コツコツ働いて払った年金が、「自分達の老後には戻ってこないかもしれない…」「2000万も貯蓄しなければいけない…」と不安を煽る言葉がいたるところに溢れています。
また一方では若い世代になればなるほど、健康寿命も長くなり、100歳まで元気で生きられるという「人生100年時代」についての話題も多いですよね。"健康に長生きする"それだけ聞くと素敵な話ですが、元気であればその分楽しみたいと思うもの。
ただし、楽しむとなると当然、元手が必要。そう考えると「将来、年金がもらえないなら今から節約して貯金に励まなきゃ」と今の生活の満足度を下げて未来に備える方もいるでしょう。しかし、不安を感じすぎて、今をおろそかにしすぎてしまっていいのでしょうか。
自分の人生において未来の満足と今の満足のバランスを取ってあげるのは自分自身だからできることです。
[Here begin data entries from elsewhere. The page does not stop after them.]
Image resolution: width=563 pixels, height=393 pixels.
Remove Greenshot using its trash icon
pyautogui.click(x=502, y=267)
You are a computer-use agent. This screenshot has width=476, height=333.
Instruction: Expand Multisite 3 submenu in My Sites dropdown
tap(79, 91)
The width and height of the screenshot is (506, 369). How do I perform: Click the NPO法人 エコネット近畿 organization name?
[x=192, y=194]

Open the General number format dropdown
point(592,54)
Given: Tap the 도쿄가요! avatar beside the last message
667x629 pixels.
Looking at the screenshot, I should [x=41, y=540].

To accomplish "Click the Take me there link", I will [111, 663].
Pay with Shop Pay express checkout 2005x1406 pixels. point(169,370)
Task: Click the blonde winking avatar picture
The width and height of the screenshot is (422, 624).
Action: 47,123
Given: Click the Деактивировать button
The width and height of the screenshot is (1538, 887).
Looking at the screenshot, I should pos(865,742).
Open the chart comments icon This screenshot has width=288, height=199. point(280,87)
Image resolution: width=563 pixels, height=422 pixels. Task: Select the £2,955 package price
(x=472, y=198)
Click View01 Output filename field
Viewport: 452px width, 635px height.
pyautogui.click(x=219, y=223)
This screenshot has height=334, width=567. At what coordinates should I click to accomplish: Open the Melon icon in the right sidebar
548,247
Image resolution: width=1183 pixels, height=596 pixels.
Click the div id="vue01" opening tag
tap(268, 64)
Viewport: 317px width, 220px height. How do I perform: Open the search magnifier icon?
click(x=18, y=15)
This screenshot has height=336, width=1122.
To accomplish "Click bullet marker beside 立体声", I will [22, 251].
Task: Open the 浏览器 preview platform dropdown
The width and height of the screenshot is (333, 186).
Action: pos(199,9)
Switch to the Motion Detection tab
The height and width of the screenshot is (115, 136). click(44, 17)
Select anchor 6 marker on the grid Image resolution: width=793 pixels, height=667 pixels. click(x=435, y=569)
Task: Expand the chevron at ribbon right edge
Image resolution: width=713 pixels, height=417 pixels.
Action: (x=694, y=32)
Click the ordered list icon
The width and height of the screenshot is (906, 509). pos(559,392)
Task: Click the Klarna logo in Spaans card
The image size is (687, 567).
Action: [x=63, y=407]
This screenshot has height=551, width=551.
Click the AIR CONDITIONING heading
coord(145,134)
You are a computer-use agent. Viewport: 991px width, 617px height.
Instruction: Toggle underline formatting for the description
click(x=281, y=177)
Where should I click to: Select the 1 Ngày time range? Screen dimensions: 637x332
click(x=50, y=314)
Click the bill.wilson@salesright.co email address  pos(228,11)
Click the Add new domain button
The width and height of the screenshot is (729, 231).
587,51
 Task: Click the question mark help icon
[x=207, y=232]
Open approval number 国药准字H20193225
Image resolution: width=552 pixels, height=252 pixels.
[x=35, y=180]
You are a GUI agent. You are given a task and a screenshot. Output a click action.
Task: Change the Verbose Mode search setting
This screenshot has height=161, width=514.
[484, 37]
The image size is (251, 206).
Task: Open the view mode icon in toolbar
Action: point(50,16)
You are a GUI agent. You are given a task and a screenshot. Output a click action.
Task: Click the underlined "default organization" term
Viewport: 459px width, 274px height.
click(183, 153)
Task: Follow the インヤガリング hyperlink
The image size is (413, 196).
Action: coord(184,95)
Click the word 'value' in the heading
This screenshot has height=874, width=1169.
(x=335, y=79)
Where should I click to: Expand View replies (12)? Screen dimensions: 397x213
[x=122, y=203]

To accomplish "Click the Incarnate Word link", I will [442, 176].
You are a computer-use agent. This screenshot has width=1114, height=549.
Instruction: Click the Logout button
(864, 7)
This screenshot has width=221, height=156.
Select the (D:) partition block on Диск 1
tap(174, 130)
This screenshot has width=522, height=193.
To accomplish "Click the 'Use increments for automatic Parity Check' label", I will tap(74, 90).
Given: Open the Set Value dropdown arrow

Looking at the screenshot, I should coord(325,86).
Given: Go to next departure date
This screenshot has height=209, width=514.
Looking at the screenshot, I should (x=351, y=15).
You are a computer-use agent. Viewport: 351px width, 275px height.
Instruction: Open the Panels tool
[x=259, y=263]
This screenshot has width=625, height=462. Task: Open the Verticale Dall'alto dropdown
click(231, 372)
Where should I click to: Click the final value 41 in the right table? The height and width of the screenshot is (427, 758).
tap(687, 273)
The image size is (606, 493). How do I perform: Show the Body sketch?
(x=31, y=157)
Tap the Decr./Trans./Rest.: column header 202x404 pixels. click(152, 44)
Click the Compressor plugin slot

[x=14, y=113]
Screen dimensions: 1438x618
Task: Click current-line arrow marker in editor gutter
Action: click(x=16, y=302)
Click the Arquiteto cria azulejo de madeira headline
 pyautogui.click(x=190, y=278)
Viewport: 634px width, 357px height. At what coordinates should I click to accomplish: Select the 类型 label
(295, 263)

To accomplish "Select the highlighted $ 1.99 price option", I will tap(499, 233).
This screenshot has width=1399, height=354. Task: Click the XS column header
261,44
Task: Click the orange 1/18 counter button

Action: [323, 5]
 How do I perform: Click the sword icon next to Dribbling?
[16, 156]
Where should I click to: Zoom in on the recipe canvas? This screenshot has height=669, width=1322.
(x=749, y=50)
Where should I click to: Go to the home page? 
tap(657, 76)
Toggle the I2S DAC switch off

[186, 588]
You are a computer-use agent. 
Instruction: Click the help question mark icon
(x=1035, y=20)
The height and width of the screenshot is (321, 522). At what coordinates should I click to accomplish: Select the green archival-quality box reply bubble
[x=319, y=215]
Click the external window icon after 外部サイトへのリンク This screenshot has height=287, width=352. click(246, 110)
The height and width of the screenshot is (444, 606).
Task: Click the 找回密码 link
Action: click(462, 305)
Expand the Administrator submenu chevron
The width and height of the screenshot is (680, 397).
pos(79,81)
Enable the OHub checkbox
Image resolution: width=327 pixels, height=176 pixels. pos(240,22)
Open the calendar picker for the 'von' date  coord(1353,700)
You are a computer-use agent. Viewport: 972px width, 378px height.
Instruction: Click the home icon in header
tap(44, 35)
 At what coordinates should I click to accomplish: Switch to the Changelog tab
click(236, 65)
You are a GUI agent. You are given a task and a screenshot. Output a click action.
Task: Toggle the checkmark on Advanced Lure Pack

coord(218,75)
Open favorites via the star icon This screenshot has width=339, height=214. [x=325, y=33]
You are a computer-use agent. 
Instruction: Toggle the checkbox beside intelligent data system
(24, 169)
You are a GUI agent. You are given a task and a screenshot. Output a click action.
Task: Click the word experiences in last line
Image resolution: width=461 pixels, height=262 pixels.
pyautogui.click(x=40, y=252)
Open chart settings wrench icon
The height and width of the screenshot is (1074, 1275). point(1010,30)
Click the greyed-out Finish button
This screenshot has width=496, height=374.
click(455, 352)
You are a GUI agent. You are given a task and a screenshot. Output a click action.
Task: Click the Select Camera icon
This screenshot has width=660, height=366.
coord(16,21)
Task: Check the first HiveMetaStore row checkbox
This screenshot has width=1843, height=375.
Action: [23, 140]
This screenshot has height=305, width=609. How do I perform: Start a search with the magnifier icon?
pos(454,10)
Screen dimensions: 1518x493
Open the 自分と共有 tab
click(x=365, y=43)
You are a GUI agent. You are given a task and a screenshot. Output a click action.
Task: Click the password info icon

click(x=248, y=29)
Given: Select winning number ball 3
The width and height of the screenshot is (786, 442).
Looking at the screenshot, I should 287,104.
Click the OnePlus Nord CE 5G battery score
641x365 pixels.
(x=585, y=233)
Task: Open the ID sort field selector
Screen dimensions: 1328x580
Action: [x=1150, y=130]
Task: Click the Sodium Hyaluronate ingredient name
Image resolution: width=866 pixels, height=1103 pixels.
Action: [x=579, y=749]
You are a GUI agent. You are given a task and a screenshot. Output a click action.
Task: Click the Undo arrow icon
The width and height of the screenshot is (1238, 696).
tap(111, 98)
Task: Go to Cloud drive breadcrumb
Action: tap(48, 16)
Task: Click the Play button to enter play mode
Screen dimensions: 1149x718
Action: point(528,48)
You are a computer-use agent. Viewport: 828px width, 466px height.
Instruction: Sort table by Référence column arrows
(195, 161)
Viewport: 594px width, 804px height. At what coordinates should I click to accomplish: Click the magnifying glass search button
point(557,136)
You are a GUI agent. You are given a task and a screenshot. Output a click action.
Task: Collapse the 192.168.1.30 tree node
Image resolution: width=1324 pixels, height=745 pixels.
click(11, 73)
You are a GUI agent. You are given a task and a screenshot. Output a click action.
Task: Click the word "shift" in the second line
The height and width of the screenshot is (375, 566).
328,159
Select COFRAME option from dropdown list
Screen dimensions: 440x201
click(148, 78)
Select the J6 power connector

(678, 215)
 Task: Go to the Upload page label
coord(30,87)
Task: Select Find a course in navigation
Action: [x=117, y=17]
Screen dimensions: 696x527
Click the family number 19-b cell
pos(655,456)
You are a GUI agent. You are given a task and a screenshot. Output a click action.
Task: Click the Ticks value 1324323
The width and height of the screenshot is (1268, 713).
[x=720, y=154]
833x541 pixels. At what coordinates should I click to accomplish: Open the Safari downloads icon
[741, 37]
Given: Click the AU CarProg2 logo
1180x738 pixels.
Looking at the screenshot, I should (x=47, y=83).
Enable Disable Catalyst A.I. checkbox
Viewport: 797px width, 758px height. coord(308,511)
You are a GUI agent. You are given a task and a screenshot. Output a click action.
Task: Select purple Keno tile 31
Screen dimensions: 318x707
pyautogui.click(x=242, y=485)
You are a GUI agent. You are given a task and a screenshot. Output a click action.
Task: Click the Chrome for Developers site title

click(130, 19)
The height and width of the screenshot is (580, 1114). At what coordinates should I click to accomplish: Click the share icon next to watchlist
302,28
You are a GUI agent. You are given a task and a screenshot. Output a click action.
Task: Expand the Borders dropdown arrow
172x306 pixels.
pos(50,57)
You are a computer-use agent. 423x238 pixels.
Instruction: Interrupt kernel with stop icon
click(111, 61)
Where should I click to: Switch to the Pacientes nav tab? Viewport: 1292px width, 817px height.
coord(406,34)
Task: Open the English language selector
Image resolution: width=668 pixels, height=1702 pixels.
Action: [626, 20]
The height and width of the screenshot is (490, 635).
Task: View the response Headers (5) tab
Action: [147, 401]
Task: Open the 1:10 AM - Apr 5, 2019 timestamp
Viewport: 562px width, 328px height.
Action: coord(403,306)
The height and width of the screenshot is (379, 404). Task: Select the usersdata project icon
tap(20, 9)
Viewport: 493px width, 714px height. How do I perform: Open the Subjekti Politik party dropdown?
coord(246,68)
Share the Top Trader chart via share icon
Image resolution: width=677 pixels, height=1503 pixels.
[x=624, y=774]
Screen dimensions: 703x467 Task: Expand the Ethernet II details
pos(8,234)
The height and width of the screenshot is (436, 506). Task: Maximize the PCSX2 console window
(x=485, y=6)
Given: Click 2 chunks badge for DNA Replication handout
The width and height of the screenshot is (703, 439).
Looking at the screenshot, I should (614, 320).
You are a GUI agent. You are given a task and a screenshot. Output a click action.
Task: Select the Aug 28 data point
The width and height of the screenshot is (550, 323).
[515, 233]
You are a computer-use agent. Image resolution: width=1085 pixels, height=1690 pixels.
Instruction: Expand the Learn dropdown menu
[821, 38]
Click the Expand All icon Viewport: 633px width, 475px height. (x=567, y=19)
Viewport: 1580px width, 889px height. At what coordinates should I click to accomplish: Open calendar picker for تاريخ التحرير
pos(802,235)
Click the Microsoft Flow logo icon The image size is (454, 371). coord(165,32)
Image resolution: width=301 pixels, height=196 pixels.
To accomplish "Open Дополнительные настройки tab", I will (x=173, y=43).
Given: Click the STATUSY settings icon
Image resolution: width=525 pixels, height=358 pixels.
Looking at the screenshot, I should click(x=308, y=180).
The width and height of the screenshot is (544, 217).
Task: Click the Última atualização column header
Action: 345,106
強い印象が残るニュースの数字に振り回されず、自分の中に目を向けてあげると少し変わってみえてくるかもしれません。
今すぐ手に入るお金と遠い未来に手に入るお金
もう17年も前のニュースではありますが、2002年10月にノーベル経済学賞を受賞したダニエル・カーネマンという研究者がいます。彼は「行動経済学」という新しい経済の分野を生み、「心理学的研究を経済学に導入した」業績でノーベル賞を受賞しました。
従来の経済学の中に人の感情という認知心理学的要因を組み込んだ、新しい形の経済学と捉えることができ、その原理は自分の生活の価値観を振り返る時にも活用できます。
この分野の研究の中には時間とお金の価値観について面白い研究もあります。
たとえば、10年後まで待てば10万円をもらえるというチケットが当たったと想像してみてください。ただし、あと1年、換金するのを待てばそのチケットは12万円と交換できます。
こうした時、多くの人は1年くらい待つ事は簡単だと感じるかもしれません。ただ、目の前に10万円があってすぐ交換できる状況の時、1年待てば12万円になると言われても、いますぐ欲しいと感じてしまう人が多くなるとされています。
もちろん、この金額や年数は研究によって様々なパターンで調査され、その関係性で人の心理を解き明かそうとしています。この考え方は貯金や年金の考え方にも関係してきそうですね。
今が辛くない程度に貯金することの大切さ
上で紹介した研究では、自分が貯めた貯金をいつ使うか、使うのを待てるか、というのが問題ではなく、「誰かからもらえたとして」という幸せな条件が前提です。
現実問題、宝くじなどが当たらない限り、急に換金できるチケットは降ってきませんので、貯金とは未来の自分にあげるという考え方が適しているかもしれませんね。そうした時に、今の自分にお金を使うのか、数年後の自分により使ってあげたいのか。数十年後の自分になのか…ということが関わってきます。
今の生活と将来の自分の生活を想定し、今が辛くならない程度に将来の自分のために貯金していくという事が求められています。この今が辛くならない程度、将来が不安ではない程度というのは人によって異なります。
自分の幸せな生活像を描き、そのための準備をする
今の自分にお金を使うのか、将来の自分にお金を残すのか、誰しもが頭を悩ませるテーマだと思いますし、私自身もまだまだバランスがとれている自信なんてありません。
でも、考えないままで生活するのは怖いなと感じています。生活の全体像を考えてしまうと大きすぎるテーマですし、一つ一つ考えていっても良いと思います。
そして、ニュースで聞こえる数字の大きさに引きずられ、金額だけを見てしまい、お金を通して得られる価値をおろそかにしてしまっては本末転倒です。